Rafael Simancas (PSOE) que calificó la comisión como "un acto institucional", insistió en la necesidad de recibir "explicaciones", para "que esto no vuelva a ocurrir". "¿Se cumplían las normas? ¿Se encontraron fallos atribuibles al sistema?", se preguntó. Para él el hecho de que la vía fuese convencional "no debe conllevar menos garantías de seguridad, esto no es aceptable ni se ha planteado, así que hablar de tren híbrido no es hablar de menos seguridad. Tenemos un ferrocarril seguro y hay que hacerlo más seguro".

Simancas propuso una comisión de estudio dentro de la comisión de Fomento para "aprender", y hacer "autocrítica", para garantizar la seguridad del ferrocarril. Entre los trabajos que dijo que debía realizar esa comisión está la revisión de los trazados de la alta velocidad y las velocidades, estudiando la conveniencia de que en determinados trayectos haya dos maquinistas. Propuso también la creación de una agencia estatal para la seguridad ferroviaria igual que la que existe para el tráfico aéreo. Sus competencias serían "de expedición, sanción, evaluación de riesgos y un plan estatal de servicios ferroviarios", entre otras. Su compañera y diputada por Ourense, Laura Seara, apuntaló la intervención de los socialistas con esta frase: "Esperaba más de ustedes que una actuación notarial. Queremos la verdad".

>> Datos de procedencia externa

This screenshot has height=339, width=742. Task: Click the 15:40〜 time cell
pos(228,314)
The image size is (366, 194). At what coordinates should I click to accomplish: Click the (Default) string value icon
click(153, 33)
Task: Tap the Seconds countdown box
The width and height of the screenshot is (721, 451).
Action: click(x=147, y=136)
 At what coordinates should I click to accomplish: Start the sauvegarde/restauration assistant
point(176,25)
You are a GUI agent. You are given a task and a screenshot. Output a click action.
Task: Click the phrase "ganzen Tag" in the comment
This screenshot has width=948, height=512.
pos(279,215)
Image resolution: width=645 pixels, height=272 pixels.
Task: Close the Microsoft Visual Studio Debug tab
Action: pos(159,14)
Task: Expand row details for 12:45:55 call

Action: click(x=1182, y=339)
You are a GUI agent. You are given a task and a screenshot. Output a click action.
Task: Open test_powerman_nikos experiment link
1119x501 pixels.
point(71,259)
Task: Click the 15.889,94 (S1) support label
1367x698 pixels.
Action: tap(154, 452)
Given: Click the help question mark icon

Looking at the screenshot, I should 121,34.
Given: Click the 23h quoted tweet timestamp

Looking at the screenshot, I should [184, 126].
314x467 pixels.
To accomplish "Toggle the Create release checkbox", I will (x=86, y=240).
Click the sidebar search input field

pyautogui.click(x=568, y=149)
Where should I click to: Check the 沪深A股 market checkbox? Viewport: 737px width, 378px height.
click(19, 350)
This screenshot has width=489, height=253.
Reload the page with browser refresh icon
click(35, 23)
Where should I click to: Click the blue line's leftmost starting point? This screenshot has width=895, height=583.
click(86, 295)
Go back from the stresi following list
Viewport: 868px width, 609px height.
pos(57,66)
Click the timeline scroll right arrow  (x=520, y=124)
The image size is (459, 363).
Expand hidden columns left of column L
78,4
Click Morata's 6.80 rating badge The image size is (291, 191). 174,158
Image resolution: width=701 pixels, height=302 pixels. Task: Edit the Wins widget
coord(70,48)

En el último de los turnos de intervención Andrés José Ayala, diputado por Murcia del PP, que se mostró "consternado" por el accidente, apuntó a que "el tren y la vía tenían las medidas de seguridad adecuadas a la velocidad permitida". En ningún caso, dijo, "hay inseguridad añadido", por ser una vía híbrida (de ancho convencional pero por donde circulan trenes de alta velocidad). "No queramos minusvalorar la capacitación de las personas que hacen funcionar tantísimos trenes en España. No lo confundamos con la responsabilidad que en un momento dado podemos exigir desde el punto de vista político. El ASFA funcionó perfectamente en las condiciones en que está aprobado. Habrá que ver cuáles son las consecuencias que han tenido determinadas actuaciones. No se puede poner en tela de juicio que había una deficiencia en el sistema de seguridad". De esta forma deslizó de nuevo la tesis que el Gobierno ha dejado caer desde el primer momento: que la responsabilidad del suceso fue el fallo humano del maquinista. "Los maquinistas se conocen la línea como la palma de su mano. Hay muchos maquinistas que han hecho ese mismo recorrido y que han sabido aplicar las medidas que tenían que aplicar. No se puede argumentar que los controles son pocos aunque sean mejorables". Terminó realizando una "llamada a la sensatez", para que no se de una sensación de inseguridad sobre el ferrocarril "que no se corresponde con la realidad.